Prompt 1.
According to the page on GRPO variants and training tricks, what fixes entropy collapse?
Prompt 2.
Quote the page on GRPO variants and training tricks between "GRPO variants and" and "a reference template.", inclusive.
Prompt 3.
Write what comes next in the page on GRPO variants and training tricks, picking up after its last sentence.

Markdown

GRPO variants and training tricks¶

Scope: the practical modifications that turn vanilla GRPO into a stable, scalable reasoning-RL recipe. This page covers what vanilla GRPO gets wrong, why and when each fix helps, how to apply them (with runnable code for the core fixes and the TRL config that selects them), and the training-health metrics that tell you a run is working. It is the practitioner companion to the GRPO algorithm page, the reward design principles, and the compute planning in RL scaling laws.

Trick names and defaults track fast-moving papers and library versions; treat every hyperparameter here as a starting point to validate. The Python example is executed and asserted (numpy); the TRL config is a reference template.

flowchart TB
  V["Vanilla GRPO"] --> P1["Entropy collapse"]
  V --> P2["Length and difficulty bias"]
  V --> P3["Sampler / trainer probability gap"]
  P1 --> F1["DAPO clip-higher and dynamic sampling; CISPO keeps rare tokens"]
  P2 --> F2["DAPO token-level loss; Dr. GRPO fixed denominator, no std"]
  P3 --> F3["TIS truncated importance sampling; GSPO sequence-level ratio"]

What it is¶

Vanilla GRPO scales poorly for long reasoning because of three failure patterns, each with a named fix:

Entropy collapse. Output distributions sharpen, exploration dies, and reward plateaus early. Fixed by DAPO's clip-higher and dynamic sampling, and by CISPO keeping rare exploration tokens.

Source material.
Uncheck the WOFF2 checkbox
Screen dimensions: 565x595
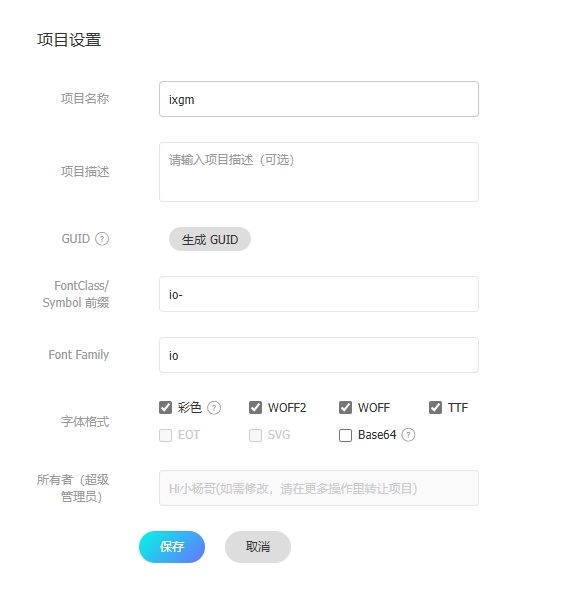[255, 408]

Exercise output 1.
DAPO's clip-higher and dynamic sampling, and CISPO keeping rare exploration tokens.

Exercise output 2.
GRPO variants and training tricks¶

Scope: the practical modifications that turn vanilla GRPO into a stable, scalable reasoning-RL recipe. This page covers what vanilla GRPO gets wrong, why and when each fix helps, how to apply them (with runnable code for the core fixes and the TRL config that selects them), and the training-health metrics that tell you a run is working. It is the practitioner companion to the GRPO algorithm page, the reward design principles, and the compute planning in RL scaling laws.

Trick names and defaults track fast-moving papers and library versions; treat every hyperparameter here as a starting point to validate. The Python example is executed and asserted (numpy); the TRL config is a reference template.

Exercise output 3.
Length and difficulty bias. Sample-level loss normalization under-weights tokens in long responses, and the standard-deviation term in the advantage over-weights very easy or very hard prompts. Fixed by DAPO's token-level loss and Dr. GRPO's fixed denominator and dropped std.
Off-policy drift from the engine gap. The inference engine that samples rollouts (vLLM, SGLang) and the trainer (FSDP, DeepSpeed) compute token probabilities slightly differently, quietly turning on-policy RL into off-policy RL. Fixed by truncated importance sampling and, structurally, by GSPO's sequence-level ratio.

Why use it¶

Stability and higher ceilings. DAPO packages four changes and reports lifting Qwen-2.5-32B from about 30% to 50% AIME accuracy (past a from-scratch R1 baseline) in roughly half the training steps.
Better token efficiency. Dr. GRPO's bias fixes reach a reported 43.3% AIME with a 7B model on a light setup (about 27 hours on 8 A100s), needing fewer tokens for the same accuracy.
MoE-safe updates. GSPO's sequence-level ratio removes the expert-routing volatility that per-token ratios cause in mixture-of-experts models, without routing-replay workarounds.
Recover from bad rollouts. Truncated importance sampling recovers full-precision training quality even from quantized (int8) rollouts, and improves stable BF16 runs too.

When to use it (and when not)¶

Turn on clip-higher and token-level loss by default for any long-reasoning GRPO run; they fix the two most common instabilities at almost no cost.
Use Dr. GRPO's bias fixes when response lengths vary widely or groups are often near-uniform in reward.
Prefer GSPO for mixture-of-experts policies, where per-token ratios interact badly with routing.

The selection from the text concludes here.